BEGIN
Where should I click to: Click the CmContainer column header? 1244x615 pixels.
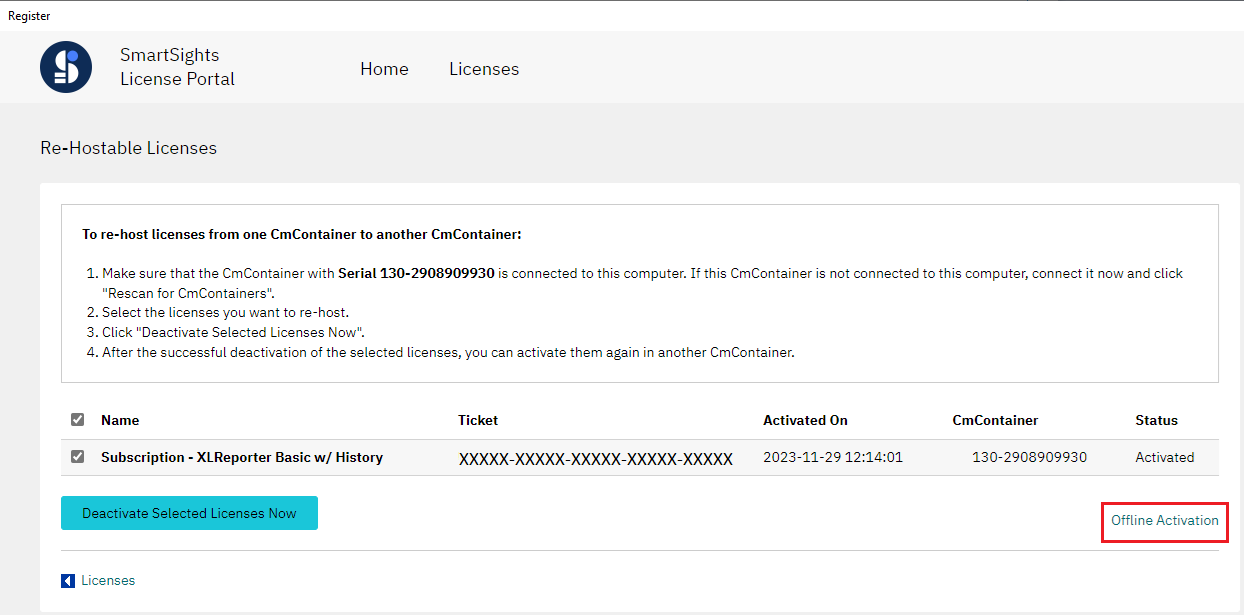[x=995, y=420]
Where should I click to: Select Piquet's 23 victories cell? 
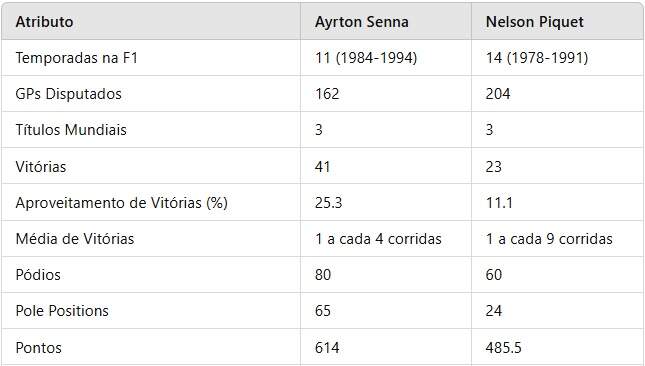tap(493, 167)
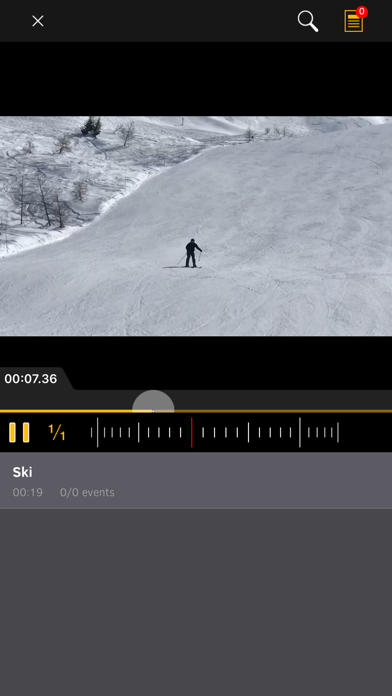
Task: Seek to the start of progress bar
Action: [2, 411]
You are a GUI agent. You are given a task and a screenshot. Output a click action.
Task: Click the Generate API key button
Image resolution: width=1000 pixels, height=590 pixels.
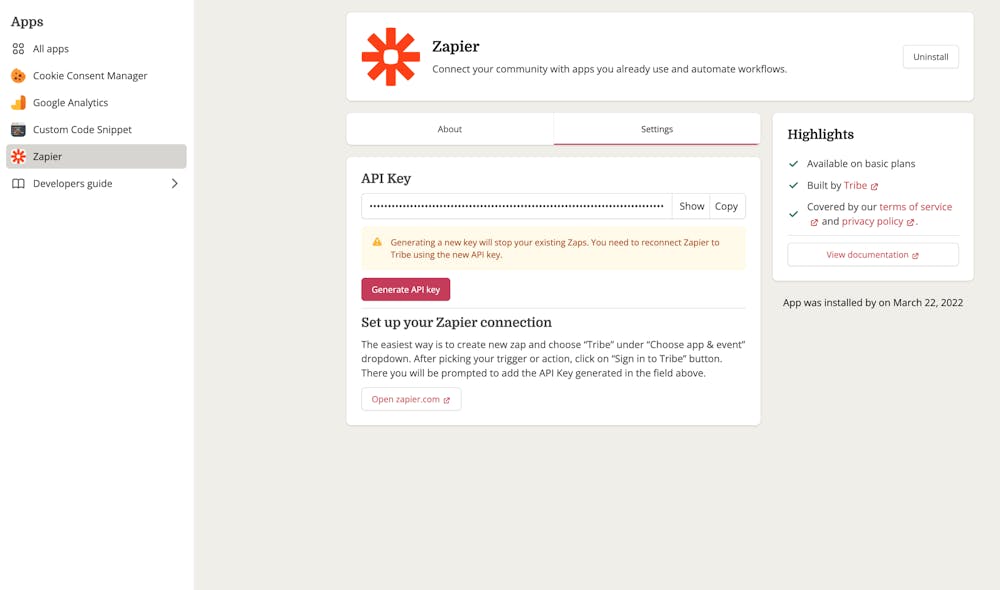point(406,289)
END
== WHAT THE TASK REQUIRES ==
Everything from the line containing "You are a GUI" through the end of the data should be printed exactly, line for line, except the pictures.

== YOUR SOLUTION ==
You are a GUI agent. You are given a task and a screenshot. Output a click action.
Task: Click the Generate API key button
Image resolution: width=1000 pixels, height=590 pixels.
point(406,289)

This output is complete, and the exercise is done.